> **Work required**
Can you retype every record below exactly as written?

Records contained in a dataset
================================

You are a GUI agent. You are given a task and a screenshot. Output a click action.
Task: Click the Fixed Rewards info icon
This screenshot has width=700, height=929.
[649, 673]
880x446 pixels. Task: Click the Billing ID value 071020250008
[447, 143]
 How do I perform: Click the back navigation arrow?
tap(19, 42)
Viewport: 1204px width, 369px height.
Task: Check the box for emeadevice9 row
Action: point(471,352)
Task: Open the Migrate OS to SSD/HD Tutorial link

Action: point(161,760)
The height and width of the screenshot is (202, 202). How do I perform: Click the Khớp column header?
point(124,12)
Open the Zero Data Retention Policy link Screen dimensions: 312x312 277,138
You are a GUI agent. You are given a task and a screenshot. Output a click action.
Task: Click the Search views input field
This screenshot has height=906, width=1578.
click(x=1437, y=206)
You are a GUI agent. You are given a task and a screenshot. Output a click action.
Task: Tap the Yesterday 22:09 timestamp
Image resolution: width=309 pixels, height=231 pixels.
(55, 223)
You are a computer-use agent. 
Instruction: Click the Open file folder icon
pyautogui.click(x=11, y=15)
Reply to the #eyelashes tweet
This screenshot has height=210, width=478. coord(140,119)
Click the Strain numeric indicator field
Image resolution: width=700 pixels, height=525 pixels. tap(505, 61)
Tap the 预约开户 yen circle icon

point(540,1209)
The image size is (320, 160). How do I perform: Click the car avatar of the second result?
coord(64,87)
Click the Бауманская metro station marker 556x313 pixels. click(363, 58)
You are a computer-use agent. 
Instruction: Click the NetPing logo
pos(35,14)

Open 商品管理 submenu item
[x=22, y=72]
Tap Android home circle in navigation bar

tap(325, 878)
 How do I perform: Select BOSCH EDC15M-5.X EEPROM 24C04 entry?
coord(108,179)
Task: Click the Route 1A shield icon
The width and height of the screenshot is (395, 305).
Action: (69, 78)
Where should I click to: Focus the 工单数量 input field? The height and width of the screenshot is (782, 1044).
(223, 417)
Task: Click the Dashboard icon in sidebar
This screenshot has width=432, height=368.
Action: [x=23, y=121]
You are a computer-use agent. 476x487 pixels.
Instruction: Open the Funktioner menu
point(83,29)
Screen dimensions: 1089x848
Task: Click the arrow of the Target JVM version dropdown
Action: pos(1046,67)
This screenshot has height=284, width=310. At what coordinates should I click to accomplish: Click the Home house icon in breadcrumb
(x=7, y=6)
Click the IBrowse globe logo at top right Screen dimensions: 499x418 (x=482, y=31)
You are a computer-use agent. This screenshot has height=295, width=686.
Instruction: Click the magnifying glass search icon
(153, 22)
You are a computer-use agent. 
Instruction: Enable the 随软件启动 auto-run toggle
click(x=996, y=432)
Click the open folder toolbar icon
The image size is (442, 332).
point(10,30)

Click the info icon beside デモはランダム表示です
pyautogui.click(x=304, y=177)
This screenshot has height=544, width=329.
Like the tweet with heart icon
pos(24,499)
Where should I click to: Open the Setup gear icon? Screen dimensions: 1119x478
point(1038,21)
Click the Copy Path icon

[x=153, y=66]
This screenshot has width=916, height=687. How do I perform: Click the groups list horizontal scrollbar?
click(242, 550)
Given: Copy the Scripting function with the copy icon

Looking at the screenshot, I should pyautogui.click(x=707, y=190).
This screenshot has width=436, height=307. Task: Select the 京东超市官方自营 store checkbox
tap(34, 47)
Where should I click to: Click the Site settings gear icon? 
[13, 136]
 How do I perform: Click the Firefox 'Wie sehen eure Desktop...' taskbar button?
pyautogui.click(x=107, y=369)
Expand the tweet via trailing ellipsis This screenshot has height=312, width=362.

================================

> **Exercise response**
You are a GUI agent. You are given a task and a screenshot. Output a click action.
Task: Click the Fixed Rewards info icon
This screenshot has width=700, height=929.
[649, 673]
880x446 pixels. Task: Click the Billing ID value 071020250008
[447, 143]
 How do I perform: Click the back navigation arrow?
tap(19, 42)
Viewport: 1204px width, 369px height.
Task: Check the box for emeadevice9 row
Action: point(471,352)
Task: Open the Migrate OS to SSD/HD Tutorial link

Action: point(161,760)
The height and width of the screenshot is (202, 202). How do I perform: Click the Khớp column header?
point(124,12)
Open the Zero Data Retention Policy link Screen dimensions: 312x312 277,138
You are a GUI agent. You are given a task and a screenshot. Output a click action.
Task: Click the Search views input field
This screenshot has height=906, width=1578.
click(x=1437, y=206)
You are a GUI agent. You are given a task and a screenshot. Output a click action.
Task: Tap the Yesterday 22:09 timestamp
Image resolution: width=309 pixels, height=231 pixels.
(55, 223)
You are a computer-use agent. 
Instruction: Click the Open file folder icon
pyautogui.click(x=11, y=15)
Reply to the #eyelashes tweet
This screenshot has height=210, width=478. coord(140,119)
Click the Strain numeric indicator field
Image resolution: width=700 pixels, height=525 pixels. tap(505, 61)
Tap the 预约开户 yen circle icon

point(540,1209)
The image size is (320, 160). How do I perform: Click the car avatar of the second result?
coord(64,87)
Click the Бауманская metro station marker 556x313 pixels. click(363, 58)
You are a computer-use agent. 
Instruction: Click the NetPing logo
pos(35,14)

Open 商品管理 submenu item
[x=22, y=72]
Tap Android home circle in navigation bar

tap(325, 878)
 How do I perform: Select BOSCH EDC15M-5.X EEPROM 24C04 entry?
coord(108,179)
Task: Click the Route 1A shield icon
The width and height of the screenshot is (395, 305).
Action: (69, 78)
Where should I click to: Focus the 工单数量 input field? The height and width of the screenshot is (782, 1044).
(223, 417)
Task: Click the Dashboard icon in sidebar
This screenshot has width=432, height=368.
Action: [x=23, y=121]
You are a computer-use agent. 476x487 pixels.
Instruction: Open the Funktioner menu
point(83,29)
Screen dimensions: 1089x848
Task: Click the arrow of the Target JVM version dropdown
Action: pos(1046,67)
This screenshot has height=284, width=310. At what coordinates should I click to accomplish: Click the Home house icon in breadcrumb
(x=7, y=6)
Click the IBrowse globe logo at top right Screen dimensions: 499x418 (x=482, y=31)
You are a computer-use agent. This screenshot has height=295, width=686.
Instruction: Click the magnifying glass search icon
(153, 22)
You are a computer-use agent. 
Instruction: Enable the 随软件启动 auto-run toggle
click(x=996, y=432)
Click the open folder toolbar icon
The image size is (442, 332).
point(10,30)

Click the info icon beside デモはランダム表示です
pyautogui.click(x=304, y=177)
This screenshot has height=544, width=329.
Like the tweet with heart icon
pos(24,499)
Where should I click to: Open the Setup gear icon? Screen dimensions: 1119x478
point(1038,21)
Click the Copy Path icon

[x=153, y=66]
This screenshot has width=916, height=687. How do I perform: Click the groups list horizontal scrollbar?
click(242, 550)
Given: Copy the Scripting function with the copy icon

Looking at the screenshot, I should pyautogui.click(x=707, y=190).
This screenshot has width=436, height=307. Task: Select the 京东超市官方自营 store checkbox
tap(34, 47)
Where should I click to: Click the Site settings gear icon? 
[13, 136]
 How do I perform: Click the Firefox 'Wie sehen eure Desktop...' taskbar button?
pyautogui.click(x=107, y=369)
Expand the tweet via trailing ellipsis This screenshot has height=312, width=362.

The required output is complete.